Although regular medical care can be effective in increasing compliance with therapy[20,21], they are not easily accessible for people located in remote area and also patients have to come regularly for face-to-face counseling. An alternative is telephone follow-up by a pharmacist, which can help patients to maintain compliance with therapy, and know about laboratory tests and physician appointments. This study exposed the pharmacist’s contribution to improving the effectiveness of cholesterol management in patients with dyslipidemia.

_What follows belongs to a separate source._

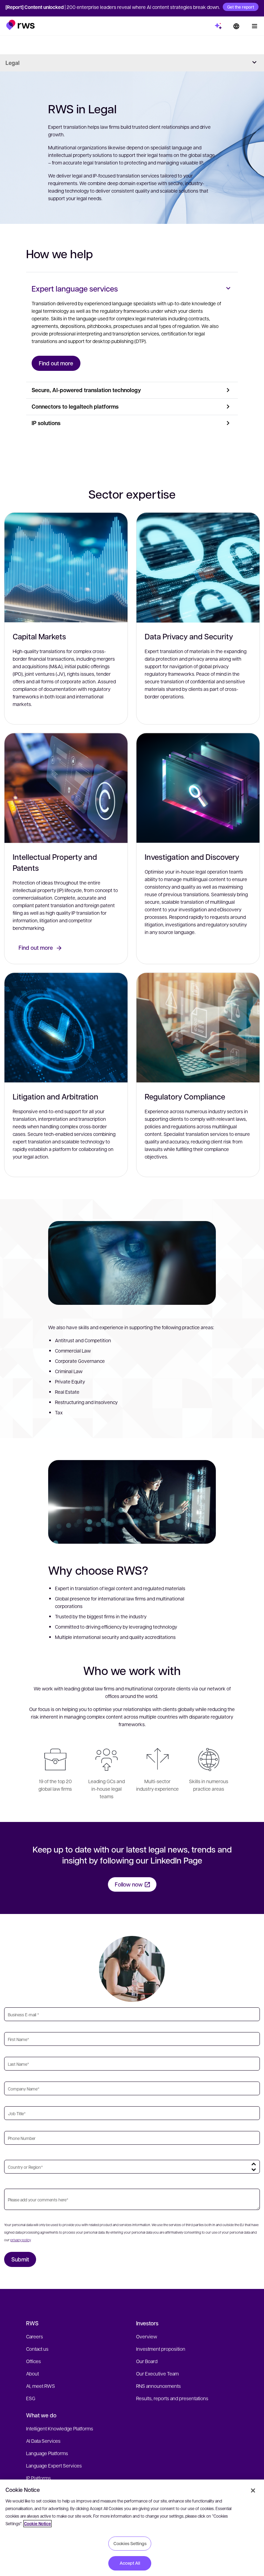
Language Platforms (47, 2453)
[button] (20, 25)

In conclusion, this study confirms that the healthcare team includes pharmacists in lipid management, providing better lipid level reductions. And also, pharmacist-provided information reduces the nonadherence level in patients. The impact of pharmacist intervention in lipid management may reduce long-term cardiovascular complications. The telephonic follow-up model may reduce the cost associated with face-to-face counseling and help implement it in people residing in remote areas. Further studies are required to analyze the cost difference.
Conflict of interests:
The authors declared no conflict of interests.